Snow in Florence is not snow in Ohio and is definitely not snow in Boston. I woke up early and walked down the street to get last minute travel needs. Okay, yes, it was the mini bottles for toiletries. I’m a product girl, I cannot help it! The “major snowfall” was a light dusting. The Duomo was breathtaking with a little bit of snow covering the dome. I did not expect with weather like this any of our travel plans would be a issue.
Should We Just Take a Cab?
I was wrong. Our train was canceled and we were not given any kind of notification. I asked a woman if she knew where the bus station was, she did not. There is a bus that goes directly to the Bologna airport and I needed to find it. Approaching her again, I told her I needed to get to Bologna as soon as possible. After glancing at the board she told me the 12:15 to Venice would get me there. Better yet, I didn’t even need to buy a new ticket!
The snow had only picked up when we arrived in Bologna. We waited for the bus to the airport that ran every 11 minutes. After 25 minutes we decided the snow had impacted this too and we needed to get a cab.

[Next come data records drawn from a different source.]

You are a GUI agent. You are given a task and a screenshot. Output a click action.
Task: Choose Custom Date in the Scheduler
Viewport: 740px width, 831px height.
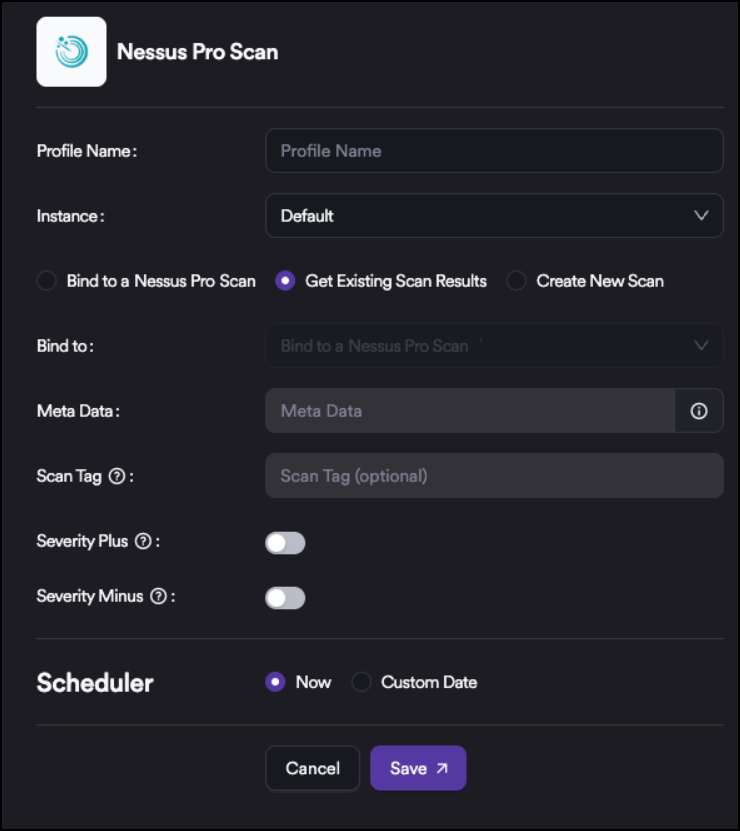(x=362, y=682)
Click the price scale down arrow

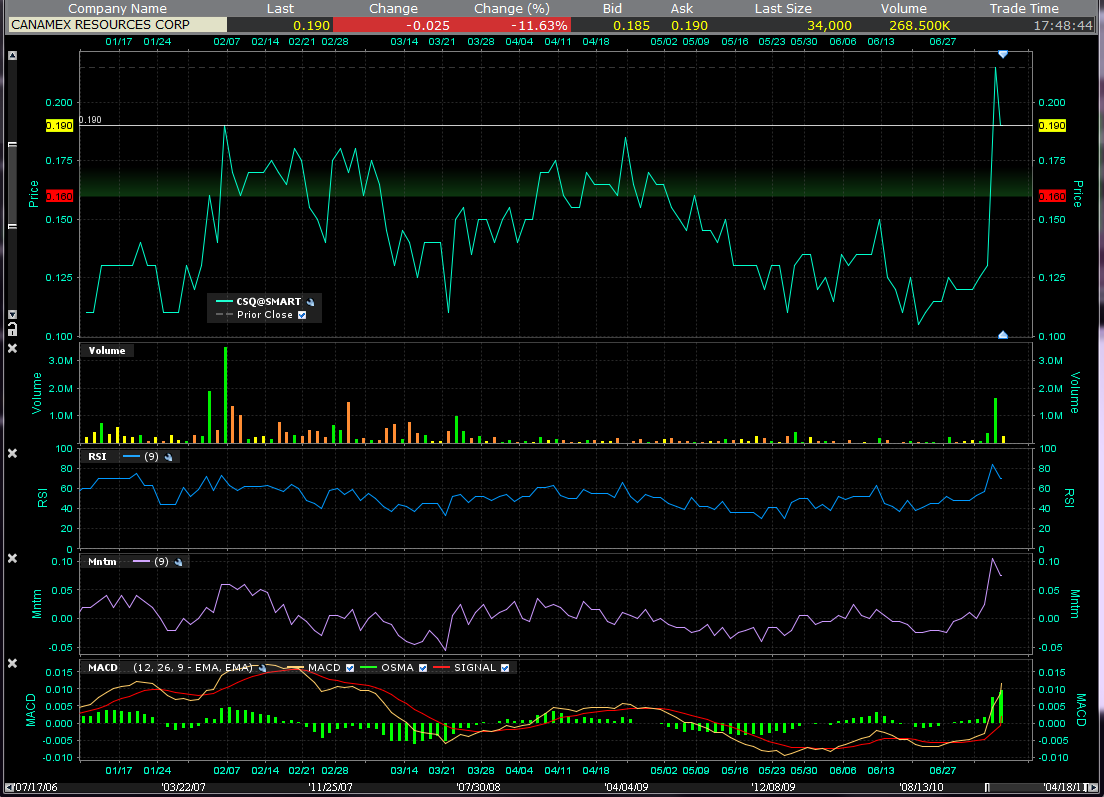12,314

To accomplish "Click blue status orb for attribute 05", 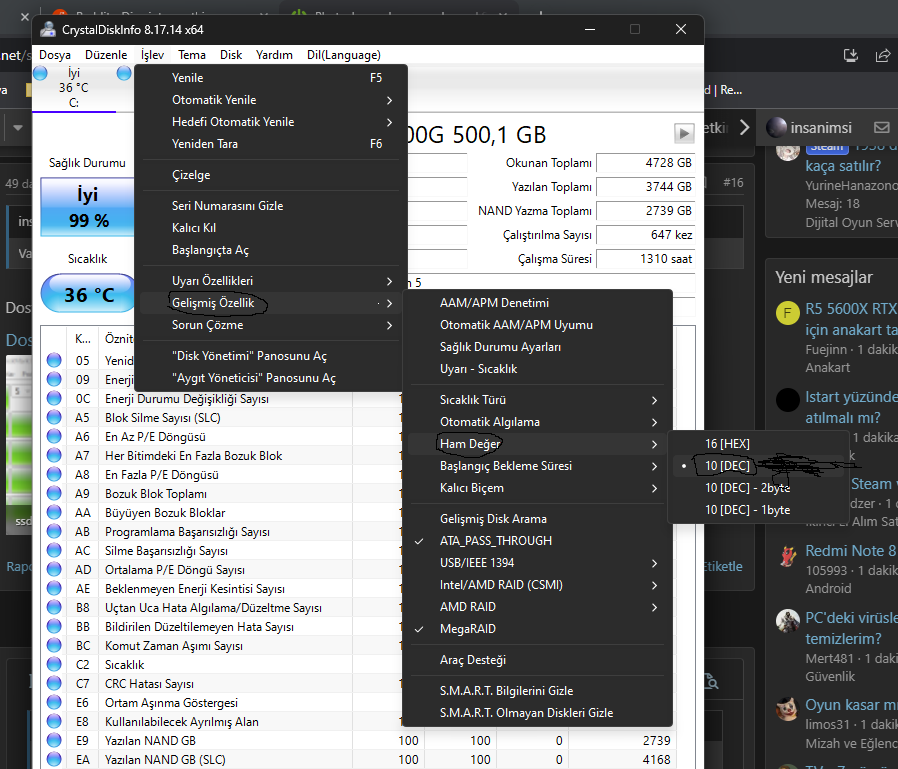I will [54, 360].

Multiple times throughout our journey to the airport I looked at Erin and said “Should we just get a cab?”
The Bologna airport has no seats at the gate. We arrived with an hour before boarding. To feed Erin’s hanger we walked around the packed airport in search of food. It felt like each step I took another announcement about a canceled flight. In front of our gate people had begun to line up, as they normally do. The airline which was definitely not Ryanair had not said we were boarding, in fact, they had not said anything.
We stood in line for about 30 minutes until we were told we were boarding. 30 more minutes pass and we are still standing in line. I look up at the screen: Delayed.
WHY DID NO ONE SAY ANYTHING?
Definitely NOT Ryanair.
I begin to look up other possible flights, trains, buses, any other way to get to Amsterdam. After the second delay with no word from the airline I had a feeling the flight was not going to make it out.
I found a direct flight out of Bologna later that day. It was very expensive online but I wondered if it might be cheaper from standby. Erin stayed at the gate and I told her to inform me if anything happened. Power-walking through to the gate, my brain was racing: why had no one told us anything? Why were people calmly standing in line? What would happen if I demanded the person at the gate told me what was happening?
No one was at the gate for the other flight. The flight takes off in an hour and no one is at the gate? I thought about how well I could run this airport. As I waited I checked my phone praying Erin would text me that we were boarding finally, this time for real. Nothing came. I refused to take a night bus again after that trip t-
“BOARDING” “WE ARE BOARDING” “COME NOW”
I sprinted back to the gate and was so excited to see people scanning their tickets and walking to the plane.
Still NOT Ryanair.
Finally settled in my seat on the plane I was relieved. Earlier, I had convinced myself this flight would never happen.
“Hello ladies and gentleman welcome aboard. I am so glad we were able to get you on this flight. Before we take off we just need to check and make sure the aircraft is fully de-iced. We are in the que for this and we should be ready to take off in about 1-2 hours or so.”
I almost screamed out loud. The man next to me began to anger eat a can of nuts. 1-2 HOURS sitting on a plane that was going to be in the air for maybe an hour.
Turns out the entire airport had one machine to do this de-ice service. YUP. Definitely not Boston.
Will anyone ever look at my passport?
I got off the plane and rushed ahead in order to be in the front of the passport line, eager to make the train to Amsterdam. I continued to power walk ahead until all of a sudden I was in the airport, exit outside in front of me. How was it that no one at any time on my trip looked at my passport? Still, I am unsure.
Erin and I were able to make it to our train with time to buy snacks and charge our phones. We got into Amsterdam around 11:45 PM after leaving for Amsterdam at about 11:30 AM. Both our friends were waiting in the Hostel for us and we were able to all go get late night burgers and catch up.
A weekend filled with nothing important but spending time with some of my favorite people on Earth. A travel day from the devil is worth a weekend like that.